Zehn bis zwölf Prozent der Schüler geben an, regelmäßig Täter oder Opfer von Mobbing zu sein. Das sind ältere Zahlen einer Studie, die wir in Norddeutschland durchgeführt haben. Inzwischen kann man davon ausgehen, dass die Zahlen höher liegen, weil neue Formen wie Cybermobbing vermehrt im Gespräch sind. Das sind Zahlen, wo Schüler berichten, mindestens einmal die Woche Opfer von Mobbing zu sein.

Was wäre eine optimale Reaktion bei Mobbing? Das betrifft ja nicht nur die Schulen.

Wir sind seit vielen Jahren mit unserem Fortbildungsprogramm „Fairplayer“ an den Berliner Schulen aktiv. Mein Eindruck ist, dass vielfach noch gar nicht richtig klar ist, was Mobbing ist und was nicht.

Haben Sie ein Beispiel?

Viele Eltern argumentieren ja, mein Kind wird gemobbt, wenn es mal schlechte Noten bekommt. Auf der anderen Seite werden gewisse Dinge gar nicht wahrgenommen, weil sich von Mobbing betroffene Kinder schämen und den Eltern nichts erzählen. Elternteile und Lehrkräfte müssen lernen, die Anzeichen zu erkennen. Das ist aber gar nicht so einfach.

Wo liegt das Problem?

Bestimmte Formen von Gewalt werden in unserer Gesellschaft schlichtweg nicht ernst genommen. Manche Menschen meinen, Mobbing gehört dazu, weil das Kind ja lernen muss, sich durchzusetzen. Natürlich muss man lernen, sich in bestimmten Situationen durchzusetzen, das hat aber nichts damit zu tun, dass man Opfer von Gewalt werden muss. Das heißt, man sollte nicht übertreiben und jedes Verhalten als Mobbing ansehen, auf der anderen Seite aber auch eine gewisse Sensibilität entwickeln, um die Anzeichen zu erkennen.

Und die Eltern – was würden Sie denen speziell empfehlen?

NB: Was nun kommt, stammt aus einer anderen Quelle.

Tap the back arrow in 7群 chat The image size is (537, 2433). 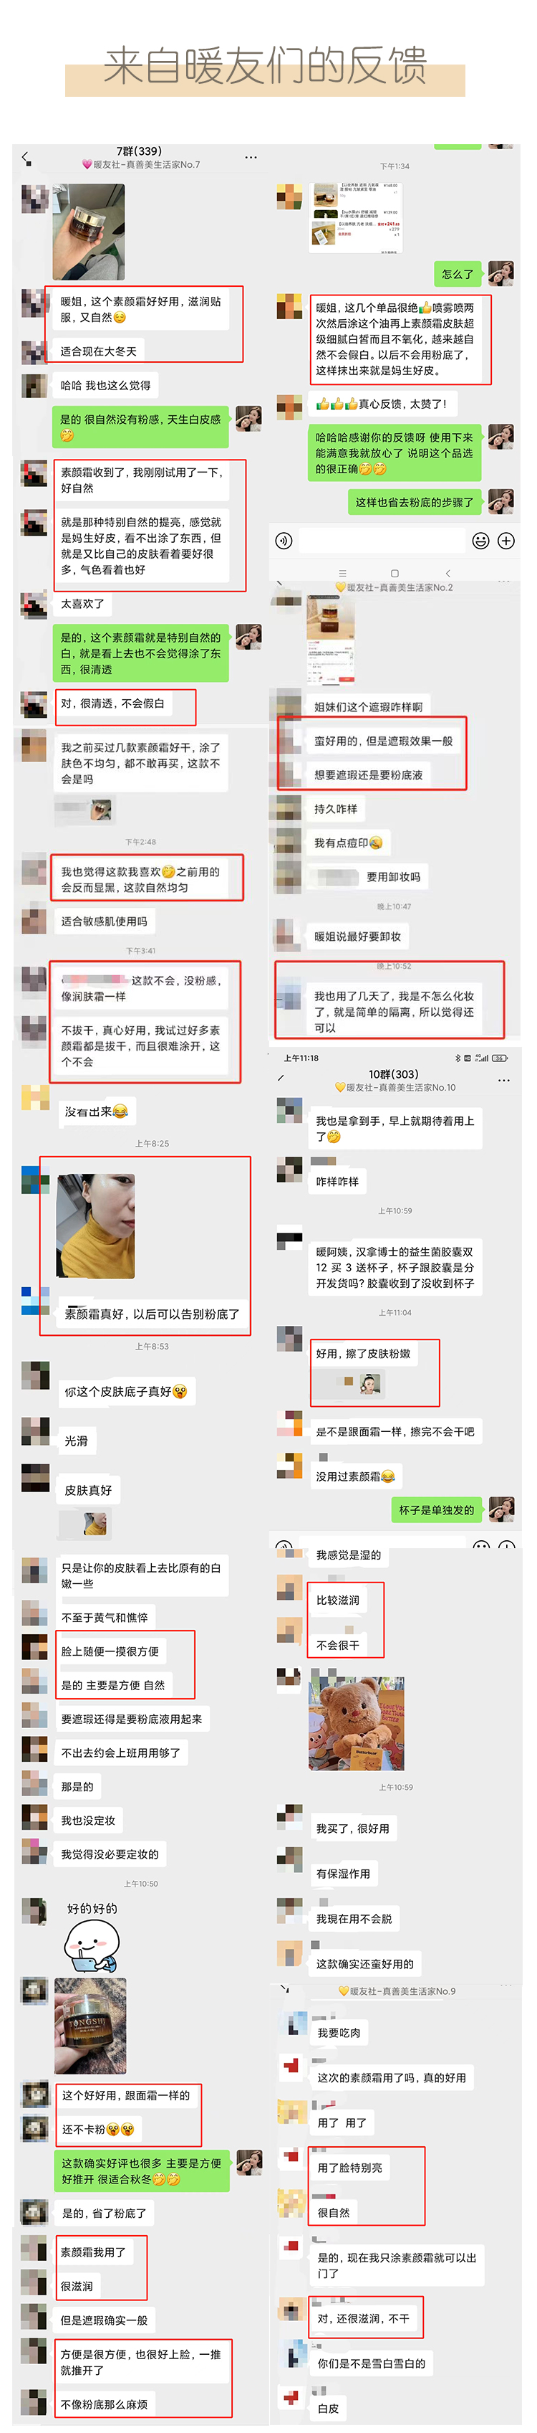coord(25,158)
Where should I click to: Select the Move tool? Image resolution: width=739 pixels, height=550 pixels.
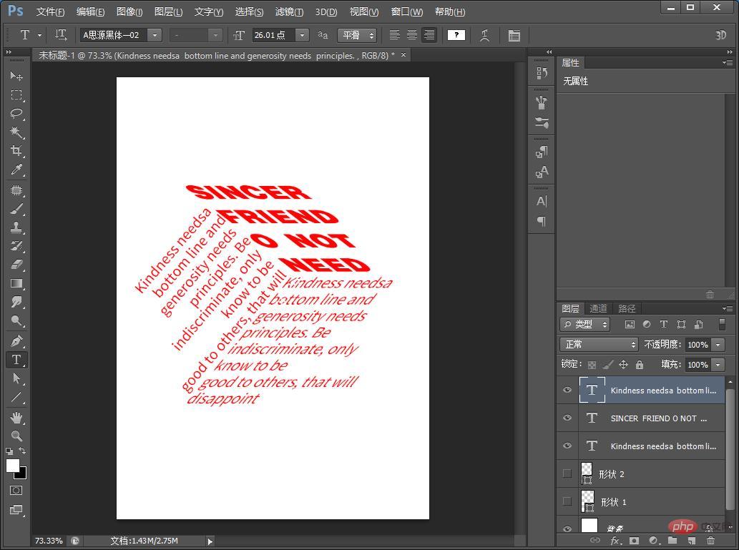[16, 76]
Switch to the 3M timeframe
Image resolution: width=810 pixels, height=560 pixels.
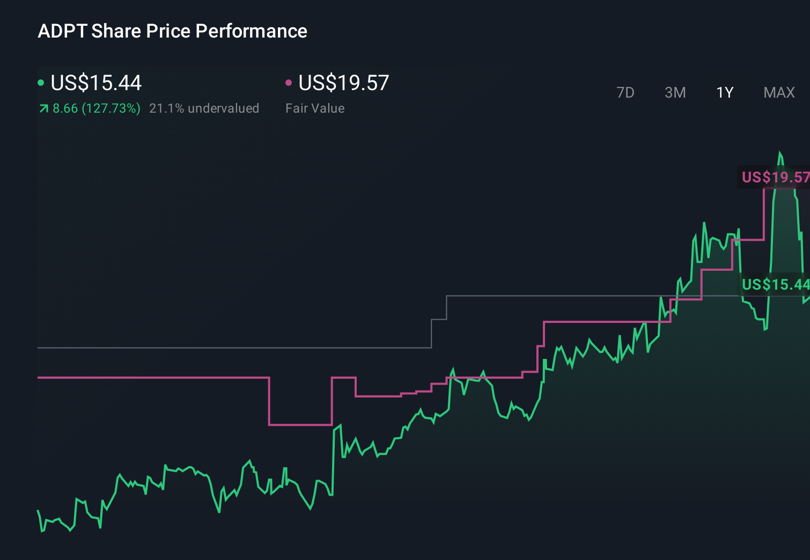675,92
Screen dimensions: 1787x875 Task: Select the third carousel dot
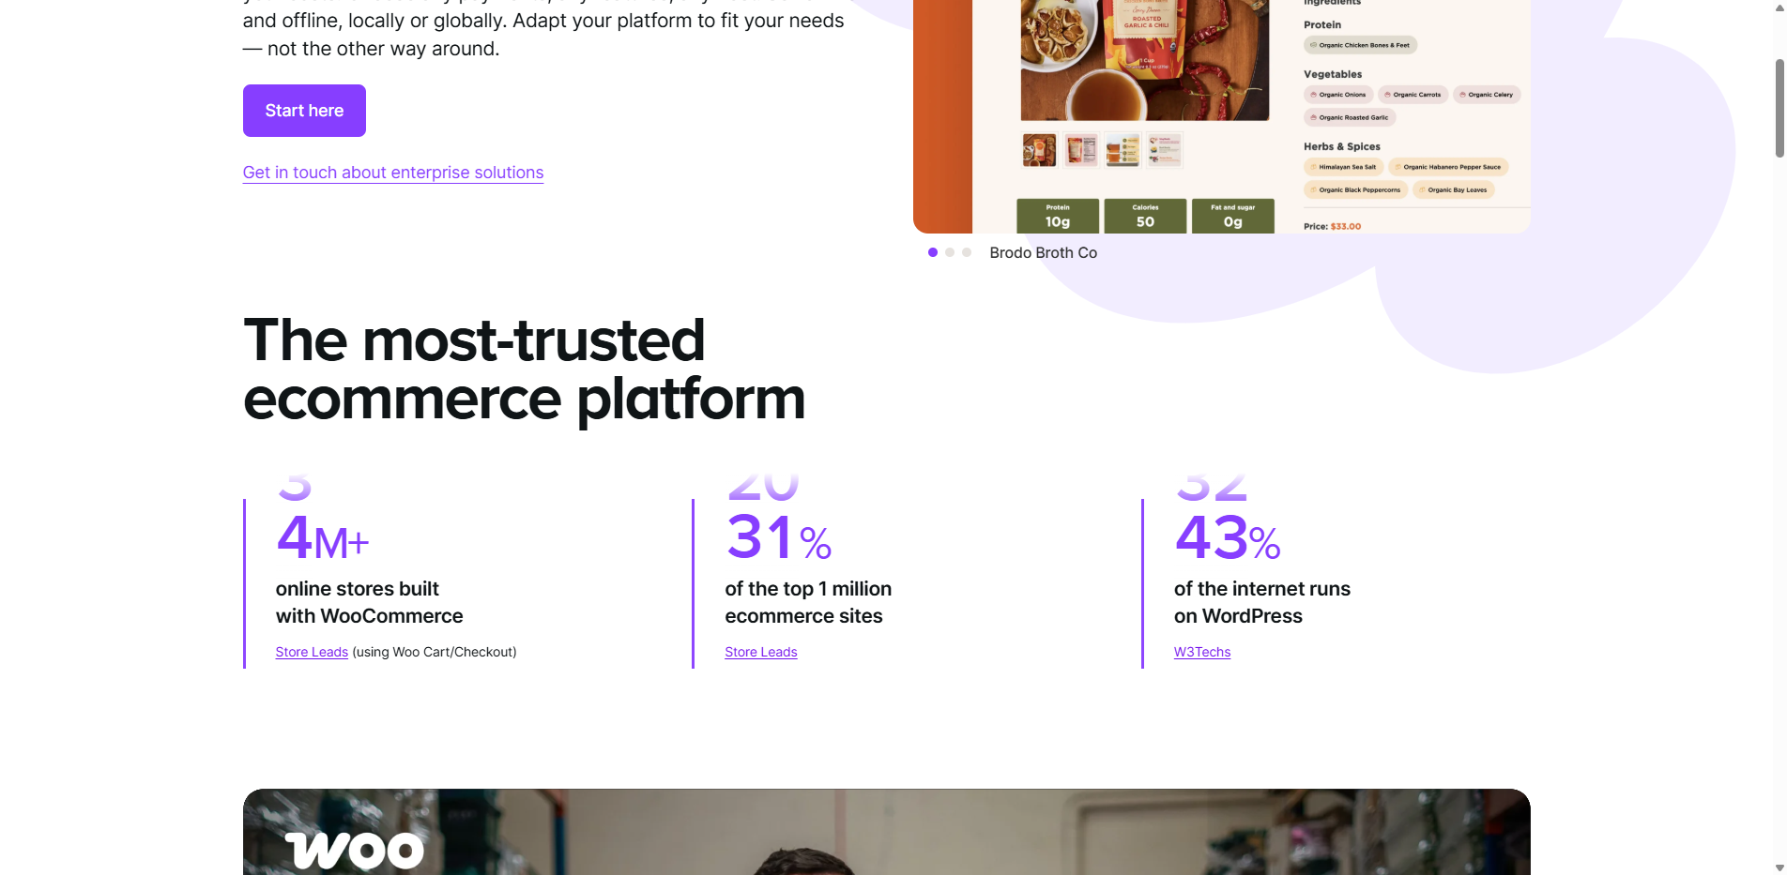point(965,252)
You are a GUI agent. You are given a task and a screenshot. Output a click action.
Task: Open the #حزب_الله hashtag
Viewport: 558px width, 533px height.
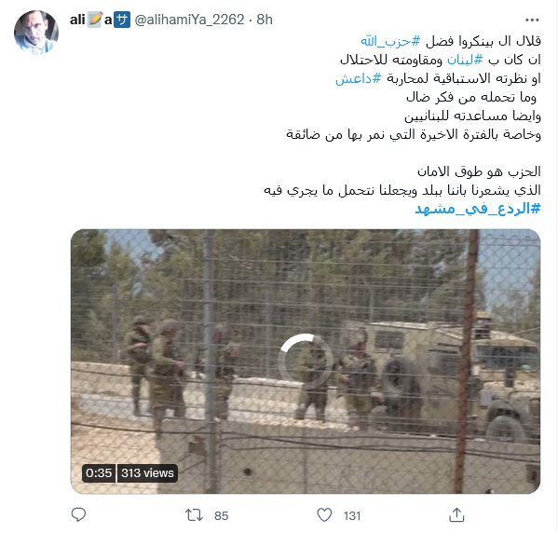(x=390, y=41)
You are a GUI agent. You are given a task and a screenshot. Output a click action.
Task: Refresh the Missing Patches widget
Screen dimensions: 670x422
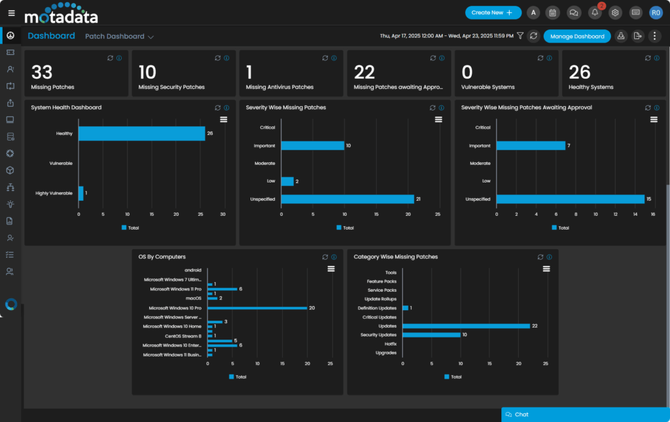110,58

Wenn ein Kind sich öffnet und den Eltern berichtet, ist es wichtig, zu dem Kind zu stehen und ihm keine Vorwürfe zu machen, nach dem Motto: Was hast du da denn wieder gemacht? Ich würde empfehlen, als Erstes mit der Schule zu sprechen und nicht selbst mit den Eltern des anderen Kindes Kontakt aufzunehmen. An den Schulen sollte man wissen, was zu tun ist. Wichtig ist, sofort einzugreifen. Dass es in den Sekretariaten einen Ordner gibt für die Intervention bei einem Krisennotfall, reicht natürlich nicht aus. Das muss man üben.